_Material for this task_:
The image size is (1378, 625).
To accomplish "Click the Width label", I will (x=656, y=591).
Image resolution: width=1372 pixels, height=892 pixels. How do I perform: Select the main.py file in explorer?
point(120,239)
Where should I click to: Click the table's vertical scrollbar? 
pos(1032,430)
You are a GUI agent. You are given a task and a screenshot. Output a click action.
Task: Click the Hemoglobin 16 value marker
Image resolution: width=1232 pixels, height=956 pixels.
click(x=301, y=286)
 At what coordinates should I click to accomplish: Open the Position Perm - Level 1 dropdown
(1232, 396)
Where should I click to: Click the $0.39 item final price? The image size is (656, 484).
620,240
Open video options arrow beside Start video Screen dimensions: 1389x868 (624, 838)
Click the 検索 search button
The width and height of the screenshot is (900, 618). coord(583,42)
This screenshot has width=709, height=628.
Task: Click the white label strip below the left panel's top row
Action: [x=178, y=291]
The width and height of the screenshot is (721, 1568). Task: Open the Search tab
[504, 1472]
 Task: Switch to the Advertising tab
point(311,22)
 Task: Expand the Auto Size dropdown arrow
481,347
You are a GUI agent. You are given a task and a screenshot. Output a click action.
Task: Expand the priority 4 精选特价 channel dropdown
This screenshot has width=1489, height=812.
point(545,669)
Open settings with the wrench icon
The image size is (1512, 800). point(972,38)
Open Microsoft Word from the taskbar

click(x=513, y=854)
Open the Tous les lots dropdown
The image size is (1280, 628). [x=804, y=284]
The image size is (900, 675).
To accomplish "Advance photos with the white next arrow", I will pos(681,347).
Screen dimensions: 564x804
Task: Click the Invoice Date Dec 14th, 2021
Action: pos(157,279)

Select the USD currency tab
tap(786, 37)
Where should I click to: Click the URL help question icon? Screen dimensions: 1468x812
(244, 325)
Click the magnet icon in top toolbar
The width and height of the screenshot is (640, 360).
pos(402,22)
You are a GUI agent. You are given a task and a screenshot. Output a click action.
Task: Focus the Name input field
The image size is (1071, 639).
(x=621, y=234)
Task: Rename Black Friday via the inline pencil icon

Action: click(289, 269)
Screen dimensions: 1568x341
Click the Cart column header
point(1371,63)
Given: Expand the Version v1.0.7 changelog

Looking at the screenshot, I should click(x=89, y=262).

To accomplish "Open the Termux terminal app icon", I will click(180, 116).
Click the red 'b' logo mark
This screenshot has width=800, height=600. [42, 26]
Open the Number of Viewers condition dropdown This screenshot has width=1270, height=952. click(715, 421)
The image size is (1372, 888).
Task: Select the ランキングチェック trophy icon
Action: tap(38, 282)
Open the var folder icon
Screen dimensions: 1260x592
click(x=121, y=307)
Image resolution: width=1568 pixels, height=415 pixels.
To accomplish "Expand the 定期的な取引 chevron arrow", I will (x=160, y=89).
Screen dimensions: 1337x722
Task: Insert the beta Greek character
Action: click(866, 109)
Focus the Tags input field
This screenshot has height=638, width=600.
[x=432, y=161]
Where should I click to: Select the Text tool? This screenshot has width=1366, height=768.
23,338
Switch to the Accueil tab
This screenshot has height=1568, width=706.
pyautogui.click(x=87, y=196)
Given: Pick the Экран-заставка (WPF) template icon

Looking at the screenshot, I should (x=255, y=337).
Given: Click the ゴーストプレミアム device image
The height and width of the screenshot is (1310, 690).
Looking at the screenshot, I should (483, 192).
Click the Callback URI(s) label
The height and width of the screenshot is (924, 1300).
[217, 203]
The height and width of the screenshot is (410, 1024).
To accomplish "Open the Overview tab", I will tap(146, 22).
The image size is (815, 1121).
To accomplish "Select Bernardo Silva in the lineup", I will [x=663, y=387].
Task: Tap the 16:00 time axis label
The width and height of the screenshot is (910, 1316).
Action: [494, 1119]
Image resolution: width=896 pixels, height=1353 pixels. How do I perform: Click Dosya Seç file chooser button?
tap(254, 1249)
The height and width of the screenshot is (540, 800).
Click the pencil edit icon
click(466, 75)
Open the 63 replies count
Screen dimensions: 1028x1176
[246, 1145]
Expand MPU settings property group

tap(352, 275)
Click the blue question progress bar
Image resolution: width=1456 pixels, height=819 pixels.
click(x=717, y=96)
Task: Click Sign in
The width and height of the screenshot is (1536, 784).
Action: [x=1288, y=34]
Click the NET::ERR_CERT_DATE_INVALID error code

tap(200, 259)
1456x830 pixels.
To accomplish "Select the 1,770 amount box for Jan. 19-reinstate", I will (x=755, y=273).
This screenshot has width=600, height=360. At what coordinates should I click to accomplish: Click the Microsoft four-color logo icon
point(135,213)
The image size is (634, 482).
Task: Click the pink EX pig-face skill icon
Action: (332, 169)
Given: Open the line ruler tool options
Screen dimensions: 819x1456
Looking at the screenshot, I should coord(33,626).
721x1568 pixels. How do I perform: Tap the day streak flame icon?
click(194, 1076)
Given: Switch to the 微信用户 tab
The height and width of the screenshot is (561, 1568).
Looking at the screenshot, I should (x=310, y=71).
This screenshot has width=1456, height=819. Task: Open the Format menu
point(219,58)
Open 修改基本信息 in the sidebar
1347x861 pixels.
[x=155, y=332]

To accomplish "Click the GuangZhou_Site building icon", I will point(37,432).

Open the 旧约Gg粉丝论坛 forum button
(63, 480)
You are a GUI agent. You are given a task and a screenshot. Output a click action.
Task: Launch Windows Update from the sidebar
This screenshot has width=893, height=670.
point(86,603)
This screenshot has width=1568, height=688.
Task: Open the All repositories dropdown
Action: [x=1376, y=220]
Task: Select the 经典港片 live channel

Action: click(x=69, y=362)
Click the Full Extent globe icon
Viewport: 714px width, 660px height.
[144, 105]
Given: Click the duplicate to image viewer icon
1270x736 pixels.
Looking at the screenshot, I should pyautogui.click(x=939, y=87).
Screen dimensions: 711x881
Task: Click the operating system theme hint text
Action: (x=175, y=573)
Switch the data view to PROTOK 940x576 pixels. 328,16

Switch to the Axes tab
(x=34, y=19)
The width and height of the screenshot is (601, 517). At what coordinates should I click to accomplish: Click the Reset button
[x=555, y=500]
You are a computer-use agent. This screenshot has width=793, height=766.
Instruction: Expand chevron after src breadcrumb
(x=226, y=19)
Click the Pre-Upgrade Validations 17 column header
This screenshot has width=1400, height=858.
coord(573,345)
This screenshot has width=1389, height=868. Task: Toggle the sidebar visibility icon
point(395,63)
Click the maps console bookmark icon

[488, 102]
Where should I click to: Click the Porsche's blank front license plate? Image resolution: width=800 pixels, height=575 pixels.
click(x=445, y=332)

_Directive_: Retype the lines of the listing starting with the line that contains "This screenshot has width=600, height=360." and going on through the line that contains "Action: [x=1376, y=220]", copying each one exactly.

_The completed task_:
This screenshot has width=600, height=360. At what coordinates should I click to accomplish: Click the Microsoft four-color logo icon
point(135,213)
The image size is (634, 482).
Task: Click the pink EX pig-face skill icon
Action: (332, 169)
Given: Open the line ruler tool options
Screen dimensions: 819x1456
Looking at the screenshot, I should coord(33,626).
721x1568 pixels. How do I perform: Tap the day streak flame icon?
click(194, 1076)
Given: Switch to the 微信用户 tab
The height and width of the screenshot is (561, 1568).
Looking at the screenshot, I should (x=310, y=71).
This screenshot has width=1456, height=819. Task: Open the Format menu
point(219,58)
Open 修改基本信息 in the sidebar
1347x861 pixels.
[x=155, y=332]

To accomplish "Click the GuangZhou_Site building icon", I will point(37,432).

Open the 旧约Gg粉丝论坛 forum button
(63, 480)
You are a GUI agent. You are given a task and a screenshot. Output a click action.
Task: Launch Windows Update from the sidebar
This screenshot has width=893, height=670.
point(86,603)
This screenshot has width=1568, height=688.
Task: Open the All repositories dropdown
Action: [x=1376, y=220]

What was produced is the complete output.